Does Peter Luger take reservations and credit cards?

Yes to both now. Peter Luger takes reservations and, after decades of cash or its house account only, began accepting credit cards in 2022. The single order to make is the porterhouse for two, three or four, ordered by the number at the table, with the bacon to start, creamed spinach and German fried potatoes alongside. Book a week or more ahead for a weekend table in Williamsburg, and bring an appetite — portions are enormous.

Which New York steakhouse has a Michelin star?

Cote, Simon Kim's Korean steakhouse in the Flatiron, is the dedicated steakhouse carrying a Michelin star in the current New York guide — the first Michelin-starred Korean barbecue restaurant in the world. The other rooms on this list earn their place on history, dry-aging and consistency rather than stars. Star counts change year to year, so confirm Cote's status on the Michelin Guide before treating it as guaranteed.

What is the most historic steakhouse in New York?

Keens Steakhouse in the Garment District, open since 1885, is the city's most historic — home to the legendary mutton chop and a ceiling hung with tens of thousands of churchwarden clay pipes once stored for regulars.

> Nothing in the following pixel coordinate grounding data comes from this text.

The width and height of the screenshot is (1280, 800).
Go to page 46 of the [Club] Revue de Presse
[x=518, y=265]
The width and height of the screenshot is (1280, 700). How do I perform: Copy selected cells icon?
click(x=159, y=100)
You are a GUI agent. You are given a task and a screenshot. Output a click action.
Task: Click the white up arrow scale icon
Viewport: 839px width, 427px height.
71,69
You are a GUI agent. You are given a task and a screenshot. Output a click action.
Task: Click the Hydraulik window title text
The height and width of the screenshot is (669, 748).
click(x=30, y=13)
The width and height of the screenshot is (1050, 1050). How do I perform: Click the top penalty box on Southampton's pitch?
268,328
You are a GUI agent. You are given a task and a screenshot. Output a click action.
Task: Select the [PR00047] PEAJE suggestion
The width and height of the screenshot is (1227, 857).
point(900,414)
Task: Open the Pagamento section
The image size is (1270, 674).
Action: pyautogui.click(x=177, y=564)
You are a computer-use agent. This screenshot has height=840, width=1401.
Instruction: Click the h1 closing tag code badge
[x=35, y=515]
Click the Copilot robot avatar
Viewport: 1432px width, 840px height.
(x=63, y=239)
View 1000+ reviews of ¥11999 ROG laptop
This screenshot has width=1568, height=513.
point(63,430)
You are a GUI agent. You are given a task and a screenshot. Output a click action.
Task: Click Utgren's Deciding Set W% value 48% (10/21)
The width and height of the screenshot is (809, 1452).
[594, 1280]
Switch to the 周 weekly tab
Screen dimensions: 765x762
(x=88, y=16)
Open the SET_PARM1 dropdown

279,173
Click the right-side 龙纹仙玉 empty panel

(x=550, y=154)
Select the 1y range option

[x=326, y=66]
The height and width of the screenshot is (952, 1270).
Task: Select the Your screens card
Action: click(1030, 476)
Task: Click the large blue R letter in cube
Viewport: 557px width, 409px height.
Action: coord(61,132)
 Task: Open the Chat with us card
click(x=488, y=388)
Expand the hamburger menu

Peter Luger, from 1887, is nearly as old, and Gallaghers from 1927 still ages its beef behind a glass window on West 52nd Street. For a sense of old New York with your steak, book Keens and order the mutton chop.

What should I order at a New York steakhouse?

At the classics, order the dry-aged porterhouse or rib steak, the thick-cut bacon, creamed spinach and hash browns, and a martini. At Peter Luger, the porterhouse for two; at Keens, the mutton chop; at Cote, the Butcher's Feast; at 4 Charles, the prime rib; at Minetta Tavern, the Black Label Burger or the côte de boeuf. Steaks here are sized to share, so order one fewer than you think and add sides.